Je mesure le désarroi aujourd’hui que vivent les secteurs agricole et alimentaire. Et je dois dire que, dans le secteur automobile, confronté à cette tendance au car-bashing, on retrouve le même sentiment. Le parallèle entre ces deux mondes est intéressant. Qu’a-t-on bien pu faire pour provoquer cette incroyable méfiance ? C’est un vrai sujet de société : je l’ai connu dans le domaine alimentaire, je le retrouve aujourd’hui dans l’automobile.
Quels sont vos objectifs de transition dans l’automobile ?
La réglementation européenne nous impose une nouvelle norme sur les émissions de dioxyde de carbone à partir de l’année prochaine. Mais, sous l’effet notamment du dieselgate, avec l’affaire Volkswagen, le consommateur, parce qu’il n’y avait pas d’autres choix, a préféré l’essence au diesel. Or un véhicule essence émet 15 % de CO2 en plus qu’un véhicule diesel. Ainsi, depuis quatre ans, au lieu d’observer une baisse progressive des émissions de CO2, elles augmentent légèrement.
La France entend afficher des objectifs toujours plus ambitieux, sans prendre le temps d’en mesurer suffisamment l’impact.
Comment allez-vous vous y prendre ?
C’est là que l’on rejoint le débat sur l’agriculture. Tout d’abord, cette transition écologique, de toute façon, il faut la faire, il n’y a pas de débat. Mais nous faisons face à deux problématiques : le rythme et les mesures d’accompagnement. Pour le rythme, force est de constater que, dans le prolongement de l’accord de Paris, la France entend afficher des objectifs toujours plus ambitieux, sans prendre le temps d’en mesurer suffisamment l’impact. Et le gouvernement n’est pas toujours aussi ambitieux sur l’accompagnement : nous sommes dans un contexte, comme pour l’agriculture, où la transition nécessite un système cohérent impliquant le consommateur. Or, les véhicules électriques, la seule solution pour zéro émission aujourd’hui, sont plus chers. La transition écologique a un coût et nous ne réussirons pas sans incitations financières fortes.
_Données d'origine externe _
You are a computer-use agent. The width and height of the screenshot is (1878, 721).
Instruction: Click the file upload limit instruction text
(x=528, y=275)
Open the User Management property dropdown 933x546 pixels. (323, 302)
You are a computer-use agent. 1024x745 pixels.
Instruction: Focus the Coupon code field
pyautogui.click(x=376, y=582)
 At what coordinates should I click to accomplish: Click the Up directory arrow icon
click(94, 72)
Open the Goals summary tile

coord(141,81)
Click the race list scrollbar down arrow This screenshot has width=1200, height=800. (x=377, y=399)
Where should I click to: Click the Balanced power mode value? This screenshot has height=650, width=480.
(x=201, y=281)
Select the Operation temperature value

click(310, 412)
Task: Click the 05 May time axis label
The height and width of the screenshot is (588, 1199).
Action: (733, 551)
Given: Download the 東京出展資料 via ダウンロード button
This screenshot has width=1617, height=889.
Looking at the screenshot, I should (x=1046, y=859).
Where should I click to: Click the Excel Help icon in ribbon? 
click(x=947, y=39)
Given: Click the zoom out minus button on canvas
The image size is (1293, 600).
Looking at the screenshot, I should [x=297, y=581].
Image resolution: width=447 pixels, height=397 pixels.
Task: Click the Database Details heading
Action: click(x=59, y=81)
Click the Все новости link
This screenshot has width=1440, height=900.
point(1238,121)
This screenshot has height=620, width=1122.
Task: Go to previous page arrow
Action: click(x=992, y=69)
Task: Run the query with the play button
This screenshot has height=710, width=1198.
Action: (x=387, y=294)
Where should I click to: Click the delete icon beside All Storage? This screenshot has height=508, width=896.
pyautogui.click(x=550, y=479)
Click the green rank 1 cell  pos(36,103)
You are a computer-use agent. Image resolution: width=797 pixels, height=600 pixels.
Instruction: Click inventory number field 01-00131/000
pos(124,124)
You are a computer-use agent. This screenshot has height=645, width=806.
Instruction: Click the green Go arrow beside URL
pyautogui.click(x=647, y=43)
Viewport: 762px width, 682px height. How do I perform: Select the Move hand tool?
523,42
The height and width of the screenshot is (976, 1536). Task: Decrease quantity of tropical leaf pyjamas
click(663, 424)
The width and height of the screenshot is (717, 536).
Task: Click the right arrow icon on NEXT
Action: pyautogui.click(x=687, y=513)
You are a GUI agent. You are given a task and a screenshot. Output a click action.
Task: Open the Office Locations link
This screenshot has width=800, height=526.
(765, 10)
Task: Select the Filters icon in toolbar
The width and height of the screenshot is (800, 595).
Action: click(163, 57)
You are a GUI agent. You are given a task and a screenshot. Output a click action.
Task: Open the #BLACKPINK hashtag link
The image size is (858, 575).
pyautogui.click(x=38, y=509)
Comment être certain que les consommateurs vous vont suivre ?
On fixe de grandes ambitions et on oublie trop souvent en effet celui qui est pourtant au centre du jeu : le client ou le consommateur. Nous devons vendre deux fois plus de véhicules électriques l’année prochaine et les industriels ont investi des dizaines et des dizaines de milliards pour mettre sur le marché une grande diversité de modèles. Le client va-t-il suivre ? Soyons clairs : la filière automobile joue tout simplement sa survie. Elle est confrontée à ses plus grands défis depuis sa création il y a un peu plus d’un siècle, défi technologique et environnemental, défi numérique et défi sociétal. La bonne nouvelle, et c’est valable pour le secteur alimentaire, c’est que les besoins vont continuer à grandir. Simplement, c’est une transformation très forte et très rapide. Un énorme débat sociétal doit avoir lieu pour savoir comment répartir l’effort entre les différents acteurs pour financer cette transition.
En agriculture, on voit bien que ce débat sociétal peine à se mettre en place, en particulier sur les questions des pesticides et de zones non traitées (ZNT). Une réglementation nationale est-elle la solution ?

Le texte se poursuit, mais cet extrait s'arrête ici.